INSTRUCTION: Render every line of the listing below as a JSON list of strings, one string per line, leaving out blank lines.

EXERCISE INPUTS:
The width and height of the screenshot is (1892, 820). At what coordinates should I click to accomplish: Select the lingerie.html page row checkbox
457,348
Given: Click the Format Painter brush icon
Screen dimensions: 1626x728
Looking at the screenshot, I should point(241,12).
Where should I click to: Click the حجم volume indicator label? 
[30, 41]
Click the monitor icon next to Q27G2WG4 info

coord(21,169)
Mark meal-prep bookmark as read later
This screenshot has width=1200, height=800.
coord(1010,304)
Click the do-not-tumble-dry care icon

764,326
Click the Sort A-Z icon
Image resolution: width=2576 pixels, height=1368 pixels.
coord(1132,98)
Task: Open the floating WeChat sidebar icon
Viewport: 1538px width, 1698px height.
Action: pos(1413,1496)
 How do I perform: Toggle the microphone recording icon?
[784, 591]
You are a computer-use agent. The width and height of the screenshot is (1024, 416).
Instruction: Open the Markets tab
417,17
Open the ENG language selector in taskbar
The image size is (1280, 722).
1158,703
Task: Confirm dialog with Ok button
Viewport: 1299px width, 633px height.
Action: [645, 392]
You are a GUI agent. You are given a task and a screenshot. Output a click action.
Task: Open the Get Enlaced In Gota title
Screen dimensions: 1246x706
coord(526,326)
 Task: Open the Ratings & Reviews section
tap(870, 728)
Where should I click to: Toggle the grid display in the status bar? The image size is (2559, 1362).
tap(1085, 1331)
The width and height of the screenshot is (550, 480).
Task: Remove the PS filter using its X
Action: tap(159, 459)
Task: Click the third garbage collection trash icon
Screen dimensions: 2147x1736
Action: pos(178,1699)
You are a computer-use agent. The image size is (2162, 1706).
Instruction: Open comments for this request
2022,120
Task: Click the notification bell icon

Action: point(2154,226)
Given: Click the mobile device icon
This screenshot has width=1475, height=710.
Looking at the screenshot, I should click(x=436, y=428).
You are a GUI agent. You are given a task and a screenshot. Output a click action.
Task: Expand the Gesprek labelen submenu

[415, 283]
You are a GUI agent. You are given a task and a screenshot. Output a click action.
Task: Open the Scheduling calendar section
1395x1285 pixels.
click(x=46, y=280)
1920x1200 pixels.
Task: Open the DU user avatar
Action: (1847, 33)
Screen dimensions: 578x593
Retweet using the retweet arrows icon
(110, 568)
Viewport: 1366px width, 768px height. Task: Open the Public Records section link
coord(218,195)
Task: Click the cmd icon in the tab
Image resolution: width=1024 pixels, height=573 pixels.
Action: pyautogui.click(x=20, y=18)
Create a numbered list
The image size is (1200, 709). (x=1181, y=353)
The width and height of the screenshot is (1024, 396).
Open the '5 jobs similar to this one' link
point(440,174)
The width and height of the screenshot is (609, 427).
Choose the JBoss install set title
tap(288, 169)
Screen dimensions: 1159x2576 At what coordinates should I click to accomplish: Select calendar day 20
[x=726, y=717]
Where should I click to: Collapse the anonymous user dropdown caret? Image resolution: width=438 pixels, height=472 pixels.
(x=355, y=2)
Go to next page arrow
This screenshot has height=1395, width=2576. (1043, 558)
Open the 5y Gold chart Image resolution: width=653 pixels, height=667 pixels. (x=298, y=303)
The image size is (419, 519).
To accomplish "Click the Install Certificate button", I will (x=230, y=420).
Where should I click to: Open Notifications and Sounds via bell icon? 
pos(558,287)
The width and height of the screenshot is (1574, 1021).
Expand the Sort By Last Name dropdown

EXERCISE ANSWER:
[
  "The width and height of the screenshot is (1892, 820). At what coordinates should I click to accomplish: Select the lingerie.html page row checkbox",
  "457,348",
  "Given: Click the Format Painter brush icon",
  "Screen dimensions: 1626x728",
  "Looking at the screenshot, I should point(241,12).",
  "Where should I click to: Click the حجم volume indicator label? ",
  "[30, 41]",
  "Click the monitor icon next to Q27G2WG4 info",
  "coord(21,169)",
  "Mark meal-prep bookmark as read later",
  "This screenshot has width=1200, height=800.",
  "coord(1010,304)",
  "Click the do-not-tumble-dry care icon",
  "764,326",
  "Click the Sort A-Z icon",
  "Image resolution: width=2576 pixels, height=1368 pixels.",
  "coord(1132,98)",
  "Task: Open the floating WeChat sidebar icon",
  "Viewport: 1538px width, 1698px height.",
  "Action: pos(1413,1496)",
  " How do I perform: Toggle the microphone recording icon?",
  "[784, 591]",
  "You are a computer-use agent. The width and height of the screenshot is (1024, 416).",
  "Instruction: Open the Markets tab",
  "417,17",
  "Open the ENG language selector in taskbar",
  "The image size is (1280, 722).",
  "1158,703",
  "Task: Confirm dialog with Ok button",
  "Viewport: 1299px width, 633px height.",
  "Action: [645, 392]",
  "You are a GUI agent. You are given a task and a screenshot. Output a click action.",
  "Task: Open the Get Enlaced In Gota title",
  "Screen dimensions: 1246x706",
  "coord(526,326)",
  " Task: Open the Ratings & Reviews section",
  "tap(870, 728)",
  "Where should I click to: Toggle the grid display in the status bar? The image size is (2559, 1362).",
  "tap(1085, 1331)",
  "The width and height of the screenshot is (550, 480).",
  "Task: Remove the PS filter using its X",
  "Action: tap(159, 459)",
  "Task: Click the third garbage collection trash icon",
  "Screen dimensions: 2147x1736",
  "Action: pos(178,1699)",
  "You are a computer-use agent. The image size is (2162, 1706).",
  "Instruction: Open comments for this request",
  "2022,120",
  "Task: Click the notification bell icon",
  "Action: point(2154,226)",
  "Given: Click the mobile device icon",
  "This screenshot has width=1475, height=710.",
  "Looking at the screenshot, I should click(x=436, y=428).",
  "You are a GUI agent. You are given a task and a screenshot. Output a click action.",
  "Task: Expand the Gesprek labelen submenu",
  "[415, 283]",
  "You are a GUI agent. You are given a task and a screenshot. Output a click action.",
  "Task: Open the Scheduling calendar section",
  "1395x1285 pixels.",
  "click(x=46, y=280)",
  "1920x1200 pixels.",
  "Task: Open the DU user avatar",
  "Action: (1847, 33)",
  "Screen dimensions: 578x593",
  "Retweet using the retweet arrows icon",
  "(110, 568)",
  "Viewport: 1366px width, 768px height. Task: Open the Public Records section link",
  "coord(218,195)",
  "Task: Click the cmd icon in the tab",
  "Image resolution: width=1024 pixels, height=573 pixels.",
  "Action: pyautogui.click(x=20, y=18)",
  "Create a numbered list",
  "The image size is (1200, 709). (x=1181, y=353)",
  "The width and height of the screenshot is (1024, 396).",
  "Open the '5 jobs similar to this one' link",
  "point(440,174)",
  "The width and height of the screenshot is (609, 427).",
  "Choose the JBoss install set title",
  "tap(288, 169)",
  "Screen dimensions: 1159x2576 At what coordinates should I click to accomplish: Select calendar day 20",
  "[x=726, y=717]",
  "Where should I click to: Collapse the anonymous user dropdown caret? Image resolution: width=438 pixels, height=472 pixels.",
  "(x=355, y=2)",
  "Go to next page arrow",
  "This screenshot has height=1395, width=2576. (1043, 558)",
  "Open the 5y Gold chart Image resolution: width=653 pixels, height=667 pixels. (x=298, y=303)",
  "The image size is (419, 519).",
  "To accomplish \"Click the Install Certificate button\", I will (x=230, y=420).",
  "Where should I click to: Open Notifications and Sounds via bell icon? ",
  "pos(558,287)",
  "The width and height of the screenshot is (1574, 1021).",
  "Expand the Sort By Last Name dropdown"
]